Task to carry out: Please copy out every line in the records below that includes the word "icon".
Recorded data START
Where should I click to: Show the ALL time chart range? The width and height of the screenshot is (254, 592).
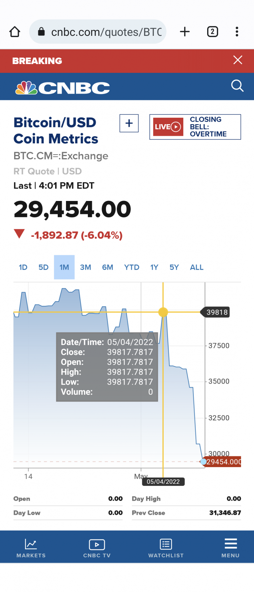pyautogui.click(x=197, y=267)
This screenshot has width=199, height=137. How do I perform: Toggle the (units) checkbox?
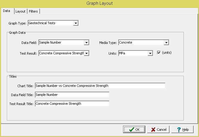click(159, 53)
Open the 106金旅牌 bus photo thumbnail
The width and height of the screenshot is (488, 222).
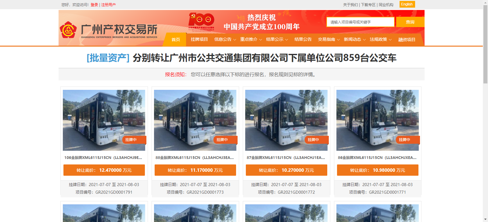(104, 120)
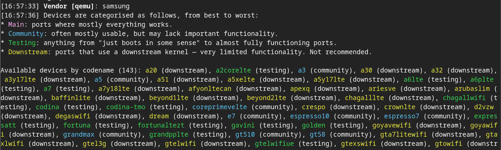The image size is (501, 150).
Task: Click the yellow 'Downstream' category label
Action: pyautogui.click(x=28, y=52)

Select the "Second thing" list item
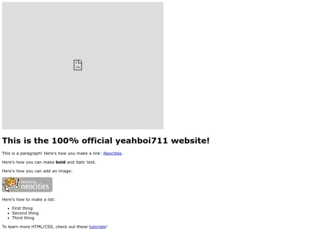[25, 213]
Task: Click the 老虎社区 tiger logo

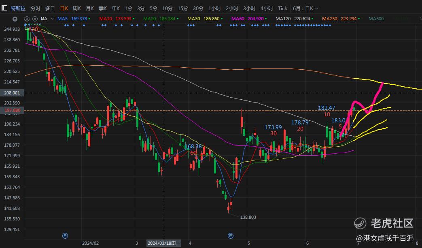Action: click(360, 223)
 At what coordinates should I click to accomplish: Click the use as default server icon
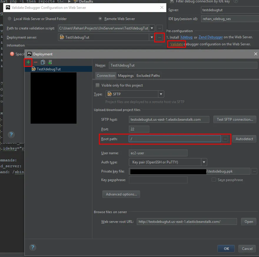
Recorded data END
Recorded data START
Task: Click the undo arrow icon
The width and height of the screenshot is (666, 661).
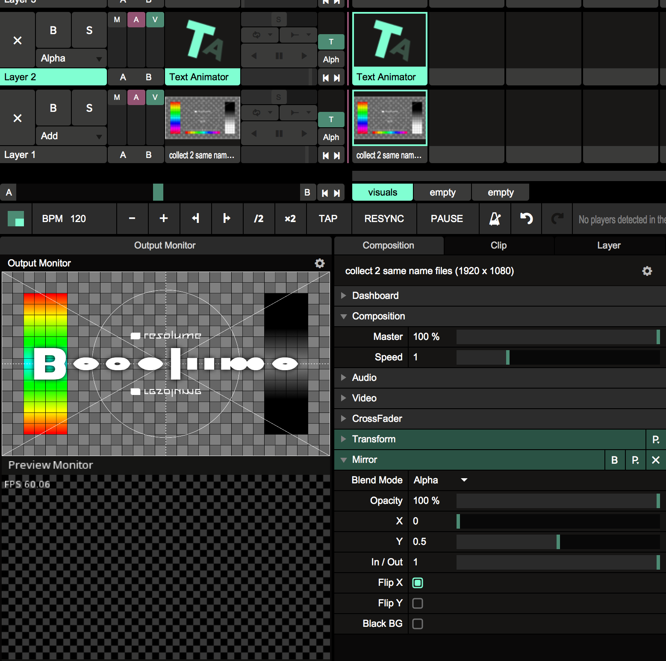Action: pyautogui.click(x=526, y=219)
Recorded data END
Solution to the exercise:
 At what coordinates should I click to accomplish: Click the use as default server icon
Task: Click the undo arrow icon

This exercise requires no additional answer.